Data to process:
━━━
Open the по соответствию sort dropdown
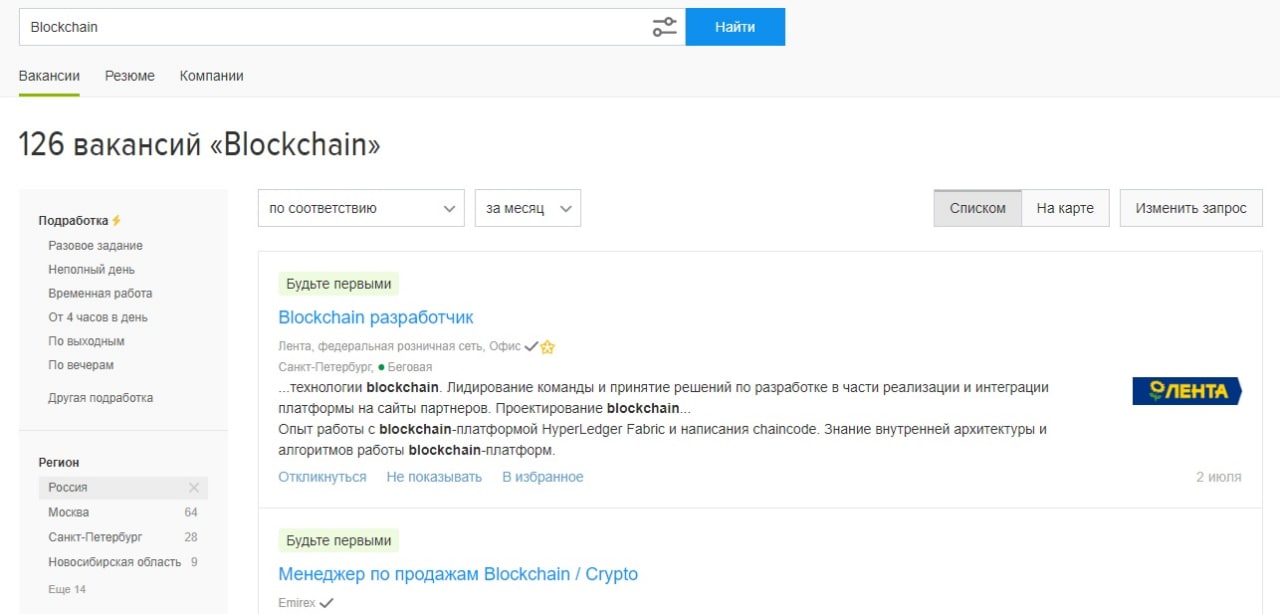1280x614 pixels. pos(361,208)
━━━
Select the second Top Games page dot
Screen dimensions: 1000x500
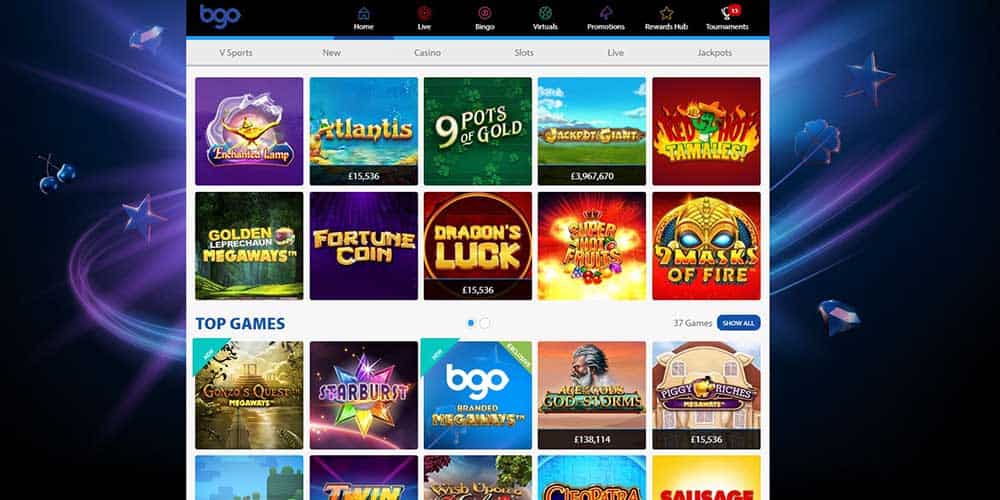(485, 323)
━━━
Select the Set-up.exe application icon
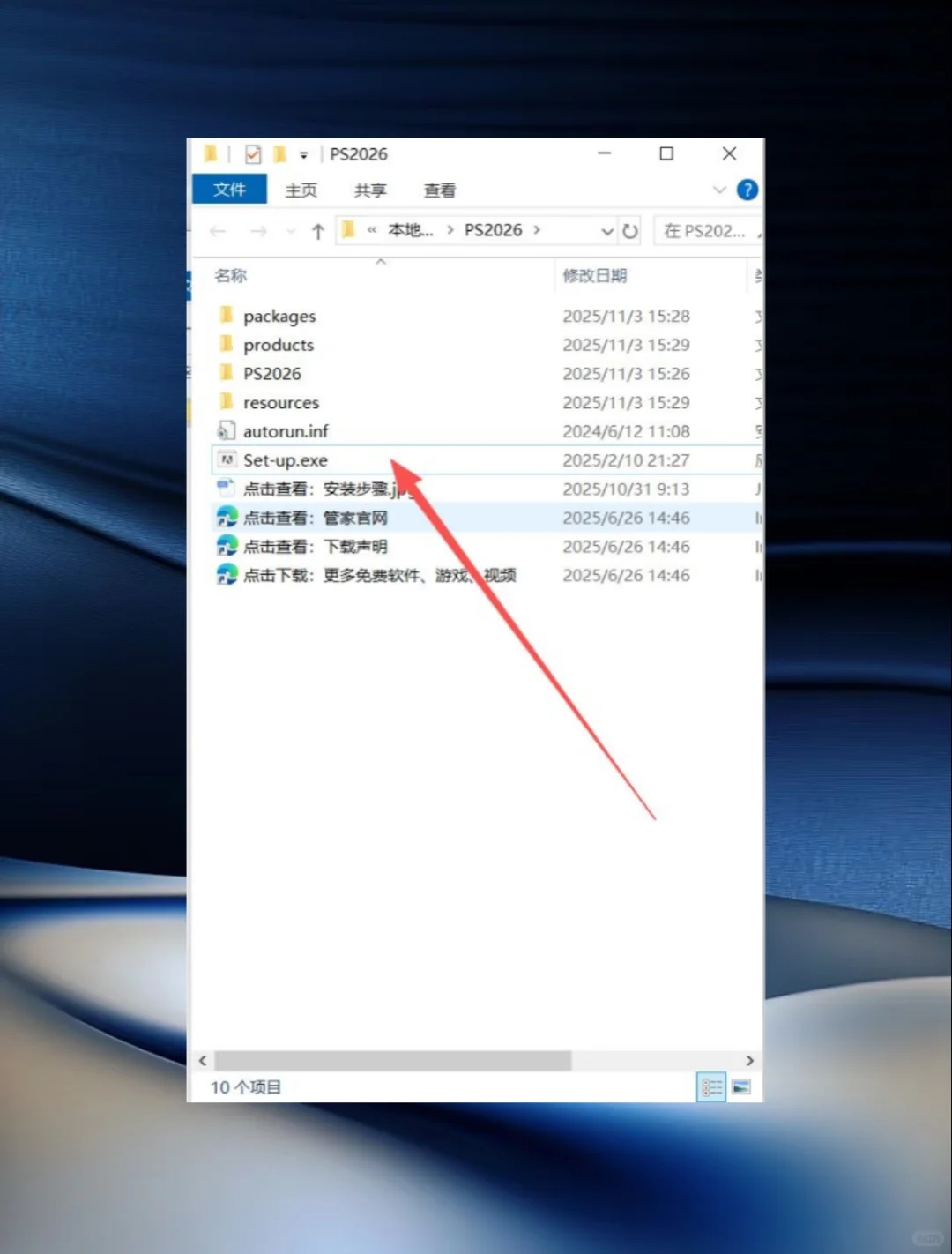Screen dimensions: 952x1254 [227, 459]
━━━
What to produce: Which lines of the records contain the word "Select"? Copy each one in full.

Full solution:
Select the second Top Games page dot
Select the Set-up.exe application icon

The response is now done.